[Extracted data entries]
···
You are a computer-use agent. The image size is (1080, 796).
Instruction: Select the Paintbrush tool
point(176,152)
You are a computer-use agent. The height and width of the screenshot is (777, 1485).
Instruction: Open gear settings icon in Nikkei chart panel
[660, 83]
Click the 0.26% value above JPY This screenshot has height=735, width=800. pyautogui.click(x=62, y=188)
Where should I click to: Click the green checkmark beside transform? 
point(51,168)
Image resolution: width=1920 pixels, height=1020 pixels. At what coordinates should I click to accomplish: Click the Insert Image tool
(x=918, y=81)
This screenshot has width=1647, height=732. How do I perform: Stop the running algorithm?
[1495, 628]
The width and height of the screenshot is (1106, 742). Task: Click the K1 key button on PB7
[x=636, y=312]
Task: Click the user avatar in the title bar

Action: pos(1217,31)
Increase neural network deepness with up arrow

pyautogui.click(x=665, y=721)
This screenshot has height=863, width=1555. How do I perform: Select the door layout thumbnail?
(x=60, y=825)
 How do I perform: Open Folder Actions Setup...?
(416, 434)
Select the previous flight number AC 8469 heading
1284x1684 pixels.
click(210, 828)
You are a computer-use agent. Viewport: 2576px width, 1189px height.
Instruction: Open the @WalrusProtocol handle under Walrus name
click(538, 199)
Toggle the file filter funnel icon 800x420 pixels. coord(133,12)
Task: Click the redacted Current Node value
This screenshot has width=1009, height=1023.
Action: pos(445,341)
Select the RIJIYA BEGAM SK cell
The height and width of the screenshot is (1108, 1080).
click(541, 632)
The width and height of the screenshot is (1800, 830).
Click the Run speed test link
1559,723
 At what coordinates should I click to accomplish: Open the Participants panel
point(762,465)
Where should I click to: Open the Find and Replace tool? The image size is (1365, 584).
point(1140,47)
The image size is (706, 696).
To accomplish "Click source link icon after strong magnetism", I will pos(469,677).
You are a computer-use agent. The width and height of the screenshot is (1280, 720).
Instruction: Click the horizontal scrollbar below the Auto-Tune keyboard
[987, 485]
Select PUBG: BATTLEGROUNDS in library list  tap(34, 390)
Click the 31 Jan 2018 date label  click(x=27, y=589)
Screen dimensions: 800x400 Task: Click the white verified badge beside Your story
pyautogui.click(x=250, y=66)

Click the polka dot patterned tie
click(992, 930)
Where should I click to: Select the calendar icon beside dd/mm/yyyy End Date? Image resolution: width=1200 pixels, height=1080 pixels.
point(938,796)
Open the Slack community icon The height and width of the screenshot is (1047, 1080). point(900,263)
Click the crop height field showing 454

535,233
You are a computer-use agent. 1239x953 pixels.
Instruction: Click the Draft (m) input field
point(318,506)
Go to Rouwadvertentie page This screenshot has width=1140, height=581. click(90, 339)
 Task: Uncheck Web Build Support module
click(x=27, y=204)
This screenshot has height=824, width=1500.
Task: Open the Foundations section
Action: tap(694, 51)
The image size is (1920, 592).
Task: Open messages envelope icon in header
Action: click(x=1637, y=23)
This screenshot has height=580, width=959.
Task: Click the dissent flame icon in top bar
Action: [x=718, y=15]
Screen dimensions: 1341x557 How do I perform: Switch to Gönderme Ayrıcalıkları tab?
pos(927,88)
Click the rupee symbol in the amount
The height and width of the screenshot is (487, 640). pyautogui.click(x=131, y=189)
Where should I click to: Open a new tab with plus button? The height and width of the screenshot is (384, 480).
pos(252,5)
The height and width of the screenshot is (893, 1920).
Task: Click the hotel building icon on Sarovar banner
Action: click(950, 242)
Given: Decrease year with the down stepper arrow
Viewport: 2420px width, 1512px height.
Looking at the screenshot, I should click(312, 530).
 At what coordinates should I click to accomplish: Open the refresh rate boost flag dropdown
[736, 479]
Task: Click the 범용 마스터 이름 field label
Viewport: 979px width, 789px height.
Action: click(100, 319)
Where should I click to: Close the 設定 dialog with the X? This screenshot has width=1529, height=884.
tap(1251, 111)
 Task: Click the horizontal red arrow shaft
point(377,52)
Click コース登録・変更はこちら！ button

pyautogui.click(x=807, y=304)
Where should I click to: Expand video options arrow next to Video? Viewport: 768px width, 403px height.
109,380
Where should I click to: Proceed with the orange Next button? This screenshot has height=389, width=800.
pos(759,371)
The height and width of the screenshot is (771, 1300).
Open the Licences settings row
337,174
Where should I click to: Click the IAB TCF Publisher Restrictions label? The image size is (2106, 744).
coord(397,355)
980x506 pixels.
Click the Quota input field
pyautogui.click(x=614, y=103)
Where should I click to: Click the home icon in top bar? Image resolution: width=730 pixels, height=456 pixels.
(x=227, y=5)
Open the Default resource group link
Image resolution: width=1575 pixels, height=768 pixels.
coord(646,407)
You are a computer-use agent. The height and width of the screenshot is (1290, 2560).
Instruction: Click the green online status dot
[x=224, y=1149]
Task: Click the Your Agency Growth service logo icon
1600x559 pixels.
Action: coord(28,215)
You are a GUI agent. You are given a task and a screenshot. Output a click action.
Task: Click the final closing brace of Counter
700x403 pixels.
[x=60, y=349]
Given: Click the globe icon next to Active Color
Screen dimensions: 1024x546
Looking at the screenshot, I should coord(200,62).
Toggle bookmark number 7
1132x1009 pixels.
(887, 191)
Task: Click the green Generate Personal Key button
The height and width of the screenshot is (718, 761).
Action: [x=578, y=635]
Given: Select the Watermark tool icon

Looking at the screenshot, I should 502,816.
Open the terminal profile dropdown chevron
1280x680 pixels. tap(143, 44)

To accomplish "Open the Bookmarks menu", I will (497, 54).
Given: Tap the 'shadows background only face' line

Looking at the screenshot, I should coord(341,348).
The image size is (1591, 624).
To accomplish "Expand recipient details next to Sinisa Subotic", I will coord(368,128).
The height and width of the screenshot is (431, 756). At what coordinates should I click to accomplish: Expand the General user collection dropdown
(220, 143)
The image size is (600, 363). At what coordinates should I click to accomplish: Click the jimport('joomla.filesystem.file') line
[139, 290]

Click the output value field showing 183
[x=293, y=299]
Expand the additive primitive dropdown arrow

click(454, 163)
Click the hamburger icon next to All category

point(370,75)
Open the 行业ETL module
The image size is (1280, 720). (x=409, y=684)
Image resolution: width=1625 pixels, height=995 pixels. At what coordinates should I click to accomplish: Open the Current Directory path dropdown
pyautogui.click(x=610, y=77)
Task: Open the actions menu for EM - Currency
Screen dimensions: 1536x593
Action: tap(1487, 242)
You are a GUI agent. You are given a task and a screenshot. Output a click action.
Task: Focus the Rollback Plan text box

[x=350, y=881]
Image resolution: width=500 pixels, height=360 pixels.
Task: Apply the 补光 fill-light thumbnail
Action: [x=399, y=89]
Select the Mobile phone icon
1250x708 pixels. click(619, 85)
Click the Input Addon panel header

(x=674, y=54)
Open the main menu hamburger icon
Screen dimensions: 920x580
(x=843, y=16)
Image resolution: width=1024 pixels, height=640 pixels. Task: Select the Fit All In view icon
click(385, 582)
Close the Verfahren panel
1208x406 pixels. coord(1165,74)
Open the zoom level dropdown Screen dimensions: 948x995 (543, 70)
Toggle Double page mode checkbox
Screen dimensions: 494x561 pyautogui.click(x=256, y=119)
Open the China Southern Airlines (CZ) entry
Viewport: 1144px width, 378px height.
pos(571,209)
···
Your answer should be the records themselves, returned word for word.

You are a computer-use agent. The image size is (1080, 796).
Instruction: Select the Paintbrush tool
point(176,152)
You are a computer-use agent. The height and width of the screenshot is (777, 1485).
Instruction: Open gear settings icon in Nikkei chart panel
[660, 83]
Click the 0.26% value above JPY This screenshot has height=735, width=800. pyautogui.click(x=62, y=188)
Where should I click to: Click the green checkmark beside transform? 
point(51,168)
Image resolution: width=1920 pixels, height=1020 pixels. At what coordinates should I click to accomplish: Click the Insert Image tool
(x=918, y=81)
This screenshot has width=1647, height=732. How do I perform: Stop the running algorithm?
[1495, 628]
The width and height of the screenshot is (1106, 742). Task: Click the K1 key button on PB7
[x=636, y=312]
Task: Click the user avatar in the title bar

Action: pos(1217,31)
Increase neural network deepness with up arrow

pyautogui.click(x=665, y=721)
This screenshot has height=863, width=1555. How do I perform: Select the door layout thumbnail?
(x=60, y=825)
 How do I perform: Open Folder Actions Setup...?
(416, 434)
Select the previous flight number AC 8469 heading
1284x1684 pixels.
click(210, 828)
You are a computer-use agent. Viewport: 2576px width, 1189px height.
Instruction: Open the @WalrusProtocol handle under Walrus name
click(538, 199)
Toggle the file filter funnel icon 800x420 pixels. coord(133,12)
Task: Click the redacted Current Node value
This screenshot has width=1009, height=1023.
Action: pos(445,341)
Select the RIJIYA BEGAM SK cell
The height and width of the screenshot is (1108, 1080).
click(541, 632)
The width and height of the screenshot is (1800, 830).
Click the Run speed test link
1559,723
 At what coordinates should I click to accomplish: Open the Participants panel
point(762,465)
Where should I click to: Open the Find and Replace tool? The image size is (1365, 584).
point(1140,47)
The image size is (706, 696).
To accomplish "Click source link icon after strong magnetism", I will pos(469,677).
You are a computer-use agent. The width and height of the screenshot is (1280, 720).
Instruction: Click the horizontal scrollbar below the Auto-Tune keyboard
[987, 485]
Select PUBG: BATTLEGROUNDS in library list  tap(34, 390)
Click the 31 Jan 2018 date label  click(x=27, y=589)
Screen dimensions: 800x400 Task: Click the white verified badge beside Your story
pyautogui.click(x=250, y=66)

Click the polka dot patterned tie
click(992, 930)
Where should I click to: Select the calendar icon beside dd/mm/yyyy End Date? Image resolution: width=1200 pixels, height=1080 pixels.
point(938,796)
Open the Slack community icon The height and width of the screenshot is (1047, 1080). point(900,263)
Click the crop height field showing 454

535,233
You are a computer-use agent. 1239x953 pixels.
Instruction: Click the Draft (m) input field
point(318,506)
Go to Rouwadvertentie page This screenshot has width=1140, height=581. click(90, 339)
 Task: Uncheck Web Build Support module
click(x=27, y=204)
This screenshot has height=824, width=1500.
Task: Open the Foundations section
Action: tap(694, 51)
The image size is (1920, 592).
Task: Open messages envelope icon in header
Action: click(x=1637, y=23)
This screenshot has height=580, width=959.
Task: Click the dissent flame icon in top bar
Action: [x=718, y=15]
Screen dimensions: 1341x557 How do I perform: Switch to Gönderme Ayrıcalıkları tab?
pos(927,88)
Click the rupee symbol in the amount
The height and width of the screenshot is (487, 640). pyautogui.click(x=131, y=189)
Where should I click to: Open a new tab with plus button? The height and width of the screenshot is (384, 480).
pos(252,5)
The height and width of the screenshot is (893, 1920).
Task: Click the hotel building icon on Sarovar banner
Action: click(950, 242)
Given: Decrease year with the down stepper arrow
Viewport: 2420px width, 1512px height.
Looking at the screenshot, I should click(312, 530).
 At what coordinates should I click to accomplish: Open the refresh rate boost flag dropdown
[736, 479]
Task: Click the 범용 마스터 이름 field label
Viewport: 979px width, 789px height.
Action: click(100, 319)
Where should I click to: Close the 設定 dialog with the X? This screenshot has width=1529, height=884.
tap(1251, 111)
 Task: Click the horizontal red arrow shaft
point(377,52)
Click コース登録・変更はこちら！ button

pyautogui.click(x=807, y=304)
Where should I click to: Expand video options arrow next to Video? Viewport: 768px width, 403px height.
109,380
Where should I click to: Proceed with the orange Next button? This screenshot has height=389, width=800.
pos(759,371)
The height and width of the screenshot is (771, 1300).
Open the Licences settings row
337,174
Where should I click to: Click the IAB TCF Publisher Restrictions label? The image size is (2106, 744).
coord(397,355)
980x506 pixels.
Click the Quota input field
pyautogui.click(x=614, y=103)
Where should I click to: Click the home icon in top bar? Image resolution: width=730 pixels, height=456 pixels.
(x=227, y=5)
Open the Default resource group link
Image resolution: width=1575 pixels, height=768 pixels.
coord(646,407)
You are a computer-use agent. The height and width of the screenshot is (1290, 2560).
Instruction: Click the green online status dot
[x=224, y=1149]
Task: Click the Your Agency Growth service logo icon
1600x559 pixels.
Action: coord(28,215)
You are a GUI agent. You are given a task and a screenshot. Output a click action.
Task: Click the final closing brace of Counter
700x403 pixels.
[x=60, y=349]
Given: Click the globe icon next to Active Color
Screen dimensions: 1024x546
Looking at the screenshot, I should coord(200,62).
Toggle bookmark number 7
1132x1009 pixels.
(887, 191)
Task: Click the green Generate Personal Key button
The height and width of the screenshot is (718, 761).
Action: [x=578, y=635]
Given: Select the Watermark tool icon

Looking at the screenshot, I should 502,816.
Open the terminal profile dropdown chevron
1280x680 pixels. tap(143, 44)

To accomplish "Open the Bookmarks menu", I will (497, 54).
Given: Tap the 'shadows background only face' line

Looking at the screenshot, I should coord(341,348).
The image size is (1591, 624).
To accomplish "Expand recipient details next to Sinisa Subotic", I will coord(368,128).
The height and width of the screenshot is (431, 756). At what coordinates should I click to accomplish: Expand the General user collection dropdown
(220, 143)
The image size is (600, 363). At what coordinates should I click to accomplish: Click the jimport('joomla.filesystem.file') line
[139, 290]

Click the output value field showing 183
[x=293, y=299]
Expand the additive primitive dropdown arrow

click(454, 163)
Click the hamburger icon next to All category

point(370,75)
Open the 行业ETL module
The image size is (1280, 720). (x=409, y=684)
Image resolution: width=1625 pixels, height=995 pixels. At what coordinates should I click to accomplish: Open the Current Directory path dropdown
pyautogui.click(x=610, y=77)
Task: Open the actions menu for EM - Currency
Screen dimensions: 1536x593
Action: tap(1487, 242)
You are a GUI agent. You are given a task and a screenshot. Output a click action.
Task: Focus the Rollback Plan text box

[x=350, y=881]
Image resolution: width=500 pixels, height=360 pixels.
Task: Apply the 补光 fill-light thumbnail
Action: [x=399, y=89]
Select the Mobile phone icon
1250x708 pixels. click(619, 85)
Click the Input Addon panel header

(x=674, y=54)
Open the main menu hamburger icon
Screen dimensions: 920x580
(x=843, y=16)
Image resolution: width=1024 pixels, height=640 pixels. Task: Select the Fit All In view icon
click(385, 582)
Close the Verfahren panel
1208x406 pixels. coord(1165,74)
Open the zoom level dropdown Screen dimensions: 948x995 (543, 70)
Toggle Double page mode checkbox
Screen dimensions: 494x561 pyautogui.click(x=256, y=119)
Open the China Southern Airlines (CZ) entry
Viewport: 1144px width, 378px height.
pos(571,209)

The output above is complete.